=== Supplied information ===
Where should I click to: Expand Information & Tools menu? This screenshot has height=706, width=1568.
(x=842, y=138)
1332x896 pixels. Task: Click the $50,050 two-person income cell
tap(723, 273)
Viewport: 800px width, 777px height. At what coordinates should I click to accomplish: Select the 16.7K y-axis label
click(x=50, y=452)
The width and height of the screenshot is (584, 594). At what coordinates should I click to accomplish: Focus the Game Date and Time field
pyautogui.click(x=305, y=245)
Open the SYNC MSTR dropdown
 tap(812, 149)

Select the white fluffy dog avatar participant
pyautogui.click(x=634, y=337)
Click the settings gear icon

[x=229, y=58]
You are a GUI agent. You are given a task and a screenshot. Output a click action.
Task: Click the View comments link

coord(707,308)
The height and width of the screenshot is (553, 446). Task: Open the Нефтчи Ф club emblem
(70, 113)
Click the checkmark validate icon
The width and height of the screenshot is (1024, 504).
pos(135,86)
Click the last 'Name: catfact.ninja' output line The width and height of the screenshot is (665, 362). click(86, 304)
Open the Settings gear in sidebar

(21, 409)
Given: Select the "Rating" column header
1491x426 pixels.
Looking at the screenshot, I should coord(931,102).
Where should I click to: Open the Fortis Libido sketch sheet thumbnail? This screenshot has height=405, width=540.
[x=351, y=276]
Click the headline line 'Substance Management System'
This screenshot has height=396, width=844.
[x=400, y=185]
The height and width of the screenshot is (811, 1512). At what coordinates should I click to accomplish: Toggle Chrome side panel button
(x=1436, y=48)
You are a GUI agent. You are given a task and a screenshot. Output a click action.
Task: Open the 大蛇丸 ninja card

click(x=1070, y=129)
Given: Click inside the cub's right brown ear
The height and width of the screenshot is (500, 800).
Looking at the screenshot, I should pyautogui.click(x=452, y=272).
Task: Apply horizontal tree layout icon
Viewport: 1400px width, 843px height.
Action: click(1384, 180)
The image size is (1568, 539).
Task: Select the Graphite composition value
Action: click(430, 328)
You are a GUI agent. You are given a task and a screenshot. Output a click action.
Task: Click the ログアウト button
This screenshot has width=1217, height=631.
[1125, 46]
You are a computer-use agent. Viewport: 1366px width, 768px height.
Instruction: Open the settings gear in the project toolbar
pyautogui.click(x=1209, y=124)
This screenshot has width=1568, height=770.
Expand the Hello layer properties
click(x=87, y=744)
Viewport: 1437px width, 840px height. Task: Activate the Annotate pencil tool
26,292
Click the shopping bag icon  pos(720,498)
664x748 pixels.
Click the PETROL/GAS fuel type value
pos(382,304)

=== Exercise directions ===
The response should repeat the whole listing exactly.

=== Answer to this problem ===
Where should I click to: Expand Information & Tools menu? This screenshot has height=706, width=1568.
(x=842, y=138)
1332x896 pixels. Task: Click the $50,050 two-person income cell
tap(723, 273)
Viewport: 800px width, 777px height. At what coordinates should I click to accomplish: Select the 16.7K y-axis label
click(x=50, y=452)
The width and height of the screenshot is (584, 594). At what coordinates should I click to accomplish: Focus the Game Date and Time field
pyautogui.click(x=305, y=245)
Open the SYNC MSTR dropdown
 tap(812, 149)

Select the white fluffy dog avatar participant
pyautogui.click(x=634, y=337)
Click the settings gear icon

[x=229, y=58]
You are a GUI agent. You are given a task and a screenshot. Output a click action.
Task: Click the View comments link

coord(707,308)
The height and width of the screenshot is (553, 446). Task: Open the Нефтчи Ф club emblem
(70, 113)
Click the checkmark validate icon
The width and height of the screenshot is (1024, 504).
pos(135,86)
Click the last 'Name: catfact.ninja' output line The width and height of the screenshot is (665, 362). click(86, 304)
Open the Settings gear in sidebar

(21, 409)
Given: Select the "Rating" column header
1491x426 pixels.
Looking at the screenshot, I should coord(931,102).
Where should I click to: Open the Fortis Libido sketch sheet thumbnail? This screenshot has height=405, width=540.
[x=351, y=276]
Click the headline line 'Substance Management System'
This screenshot has height=396, width=844.
[x=400, y=185]
The height and width of the screenshot is (811, 1512). At what coordinates should I click to accomplish: Toggle Chrome side panel button
(x=1436, y=48)
You are a GUI agent. You are given a task and a screenshot. Output a click action.
Task: Open the 大蛇丸 ninja card

click(x=1070, y=129)
Given: Click inside the cub's right brown ear
The height and width of the screenshot is (500, 800).
Looking at the screenshot, I should pyautogui.click(x=452, y=272).
Task: Apply horizontal tree layout icon
Viewport: 1400px width, 843px height.
Action: click(1384, 180)
The image size is (1568, 539).
Task: Select the Graphite composition value
Action: click(430, 328)
You are a GUI agent. You are given a task and a screenshot. Output a click action.
Task: Click the ログアウト button
This screenshot has width=1217, height=631.
[1125, 46]
You are a computer-use agent. Viewport: 1366px width, 768px height.
Instruction: Open the settings gear in the project toolbar
pyautogui.click(x=1209, y=124)
This screenshot has width=1568, height=770.
Expand the Hello layer properties
click(x=87, y=744)
Viewport: 1437px width, 840px height. Task: Activate the Annotate pencil tool
26,292
Click the shopping bag icon  pos(720,498)
664x748 pixels.
Click the PETROL/GAS fuel type value
pos(382,304)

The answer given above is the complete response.